PrivaceraCloud Documentation

Table of Contents

Preview: Scan Generic Records with NER Model

:

Note

Contact Privacera Support to request enabling this feature.

For background, see Generic Models.

Based on Natural Language Processing (NLP), the Generic Named Entity Recognition (NER) model detects named entities like person name, organization, and location. This model is intended only for use with unstructured text files or unstructured fields in structured files as it works with contextual information present in the text surrounding the target tags.

If a structured file has fields with long sentences for which prediction is needed via NLP, you can set the UNSTRUCTURED_FIELD_IN_STRUCTURED_FILE_ENABLED parameter to true.

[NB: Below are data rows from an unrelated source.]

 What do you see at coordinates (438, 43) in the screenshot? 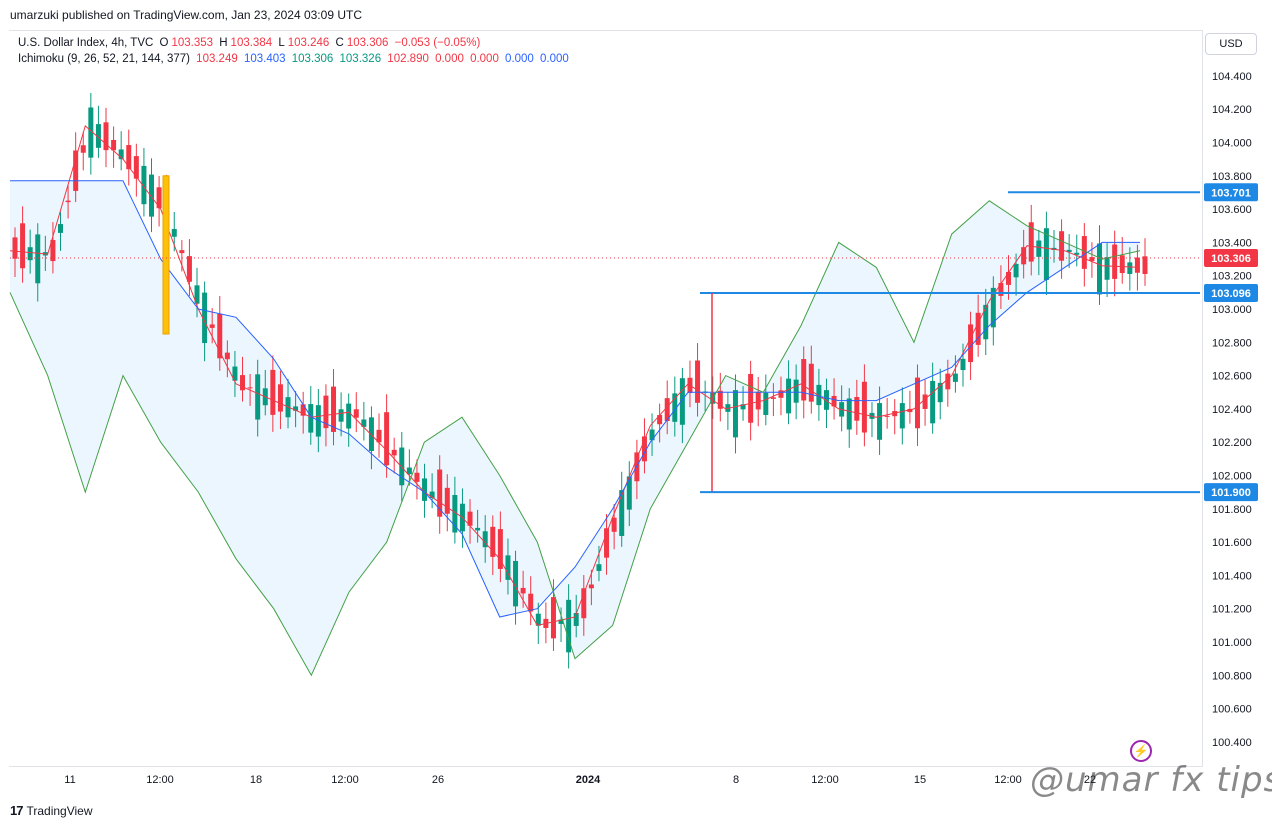
I see `legend-change: −0.053 (−0.05%)` at bounding box center [438, 43].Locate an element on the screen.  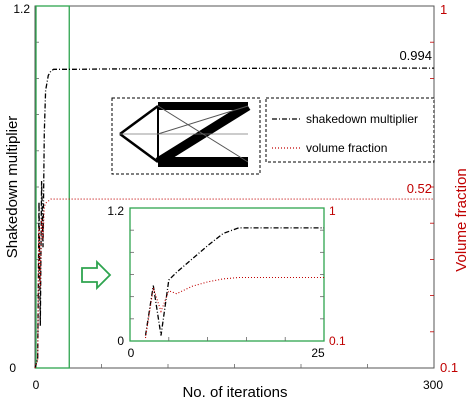
annotation-shakedown-final: 0.994 is located at coordinates (416, 56).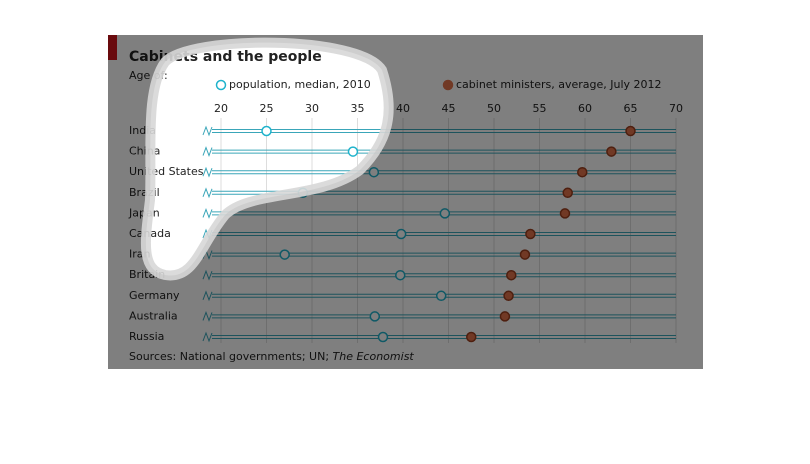  What do you see at coordinates (221, 85) in the screenshot?
I see `legend-marker` at bounding box center [221, 85].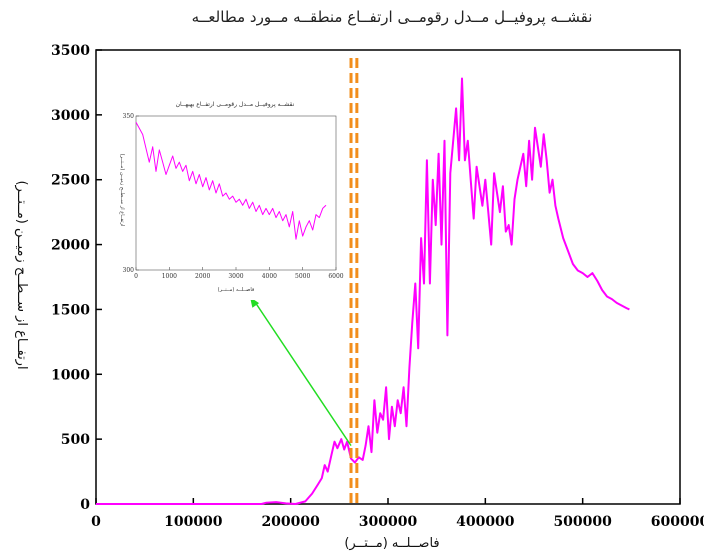 The image size is (704, 556). I want to click on inset-x-tick-label: 5000, so click(302, 276).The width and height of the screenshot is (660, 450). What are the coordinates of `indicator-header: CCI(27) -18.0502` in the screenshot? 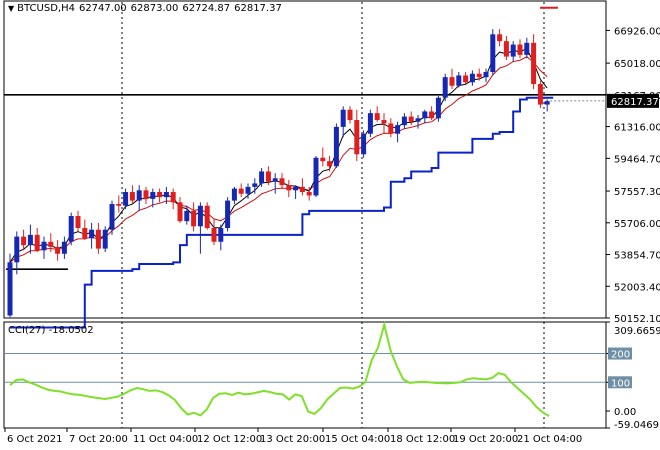 It's located at (51, 330).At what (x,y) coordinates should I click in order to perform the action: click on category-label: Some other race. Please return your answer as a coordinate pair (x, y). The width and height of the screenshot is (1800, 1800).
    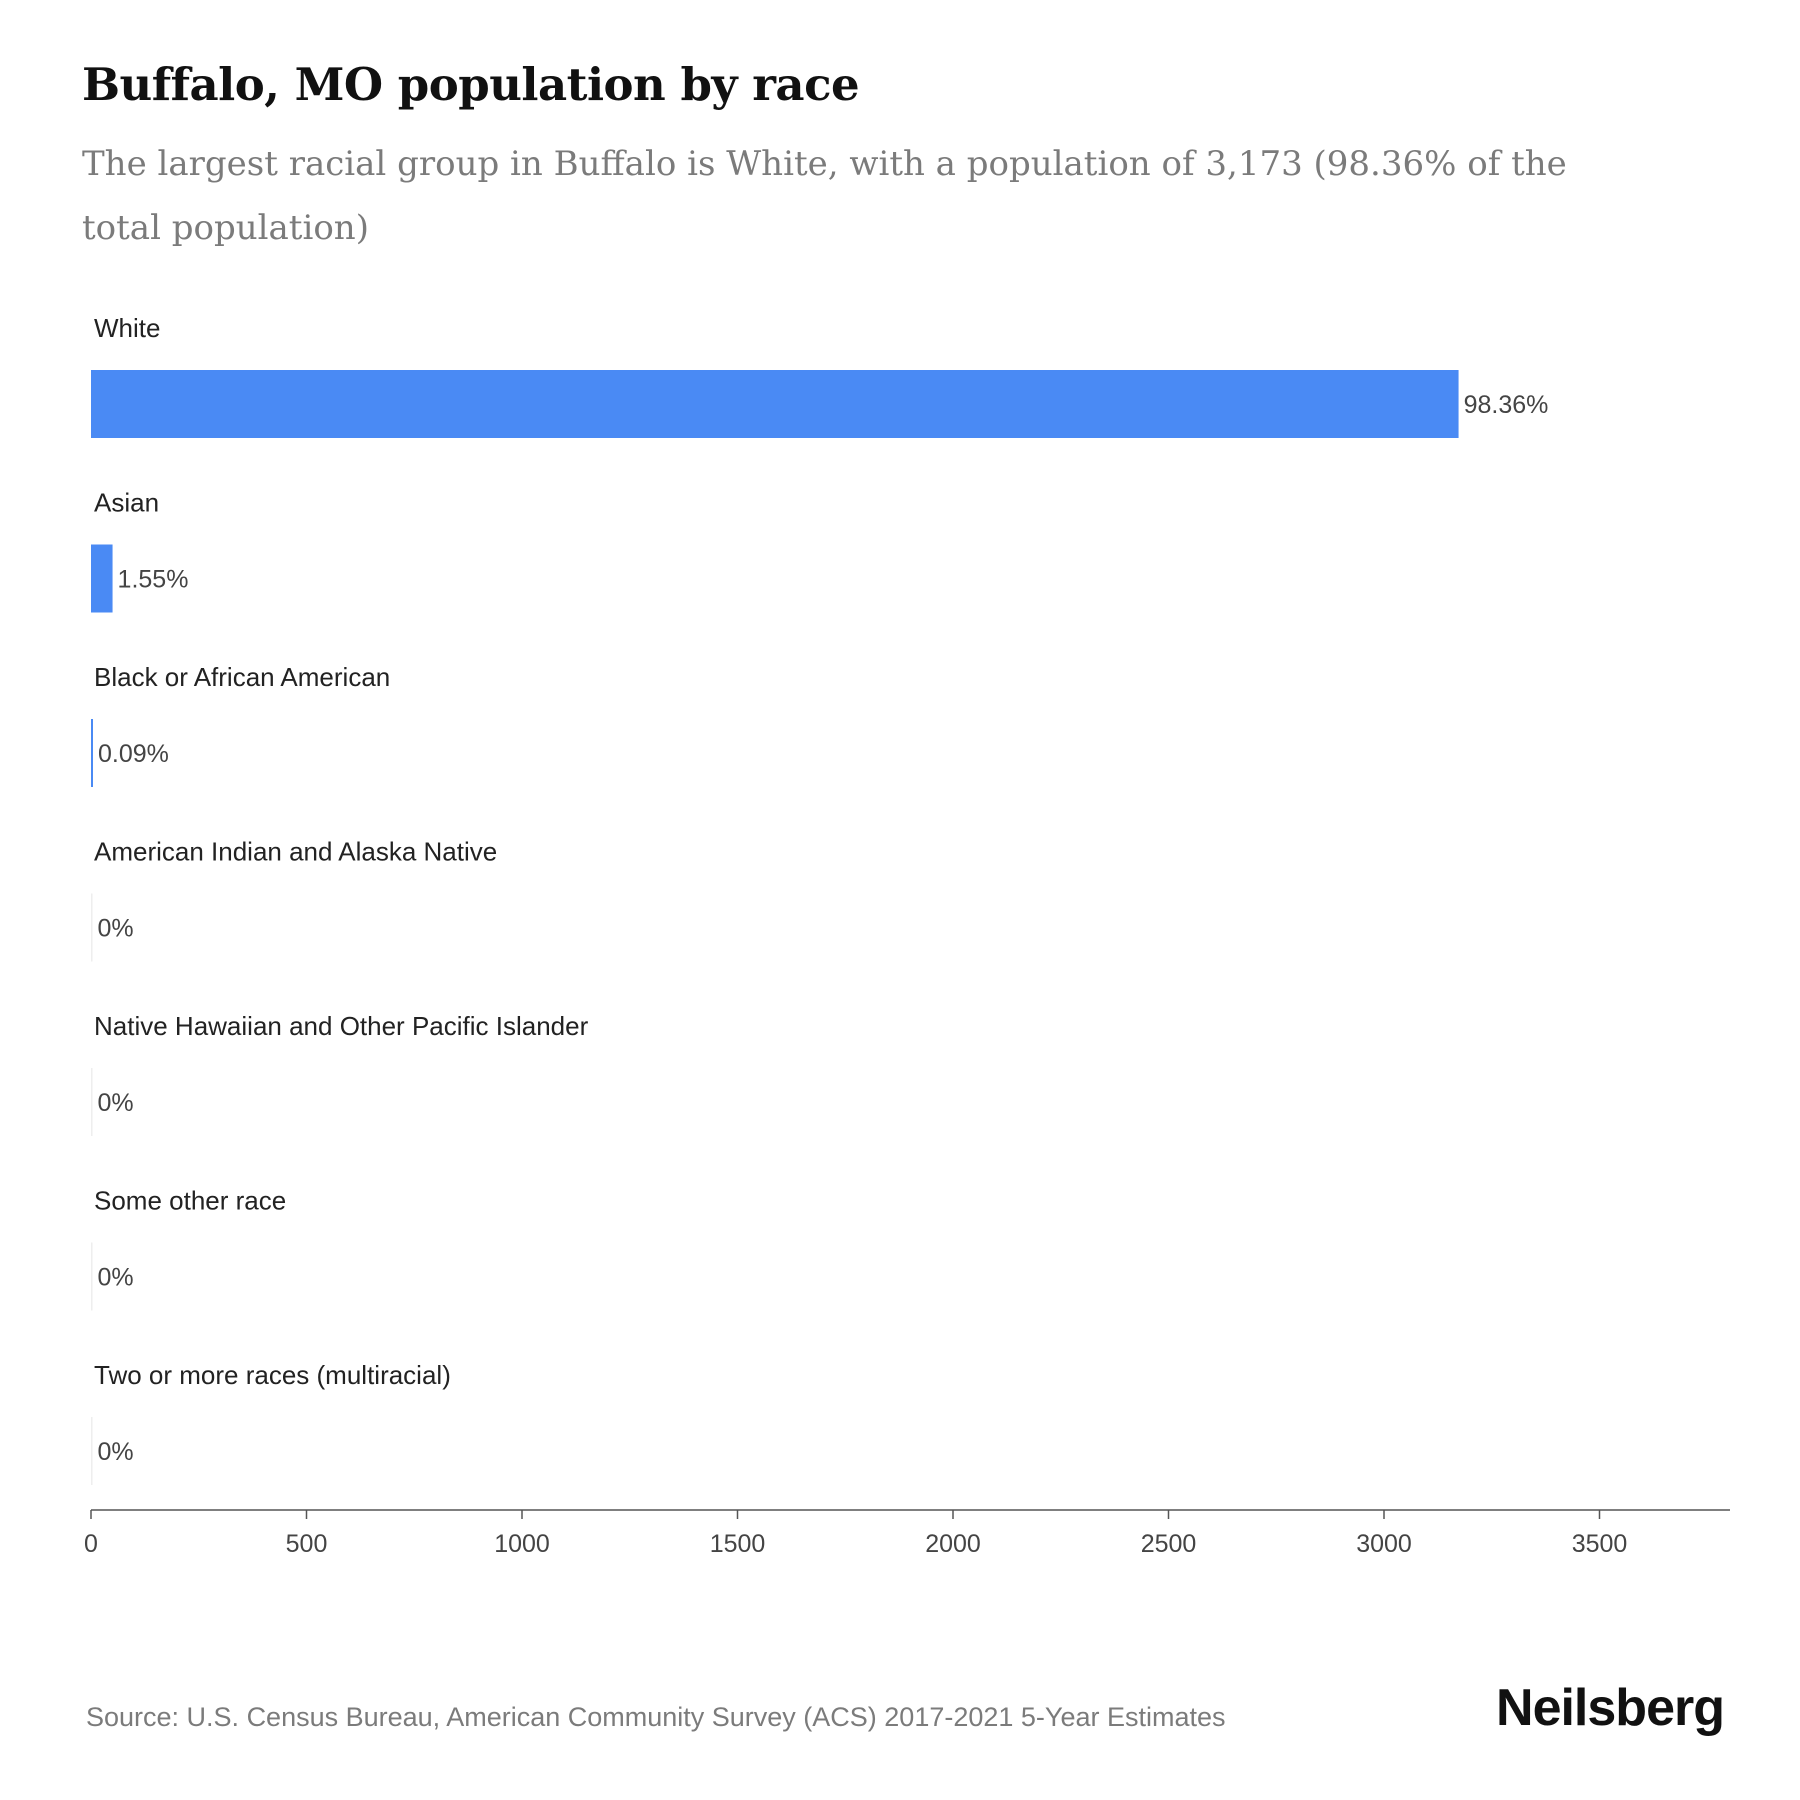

However, setting this parameter to true might result in reduced speed for classification. The time required for classification depends on the number of unstructured field records with five or more words.

Supported tags

Generic_NER_ML_MODEL supports the following tags:

  • PERSON_NAME

  • ORGANIZATION

  • LOCATION

  • ACCOUNT 

  • ZipCode

  • Credit Card

  • EMAIL

  • US_DLICENSE

  • UK_US_PASSPORT

  • VIN

  • MEXICAN_CURP_NUMBER

  • MEXICAN_PASSPORT_NUMBER

  • SPAIN_SSN

  • SPAIN_PASSPORT

  • SPAIN_DRIVERS_LICENSE

  • SPAIN_DNI

  • CANADA_DRIVERS_LICENSE

  • CANADA_PASSPORT

  • CANADA_SIN

Tags

By default, tags supported by Generic_NER_ML_MODEL are not present on the portal UI. If you want your scans to detect and showcase these tags on the user portal, you need to add them explicitly under the Tags tab.

  1. CANADA_DRIVERS_LICENSE

  2. CANADA_PASSPORT

  3. CANADA_SIN

  4. MEXICAN_CURP_NUMBER

  5. MEXICAN_PASSPORT_NUMBER

  6. SPAIN_SSN

  7. SPAIN_PASSPORT

  8. SPAIN_DRIVERS_LICENSE

  9. SPAIN_DNI

Parameter

Data Type

Default

Description

UNSTRUCTURED_FIELD_IN_STRUCTURED_FILE_ENABLED

Boolean

False

Setting this parameter to true enables scanning of unstructured fields or columns within structured files.

NLP_WORD_PROXIMITY_LENGTH

Integer

10

This parameter sets the total length of words to be considered for contextual information around PII information.

NLP_LOG_LEVEL

String

INFO

This parameter sets the log level in the background process used for NLP.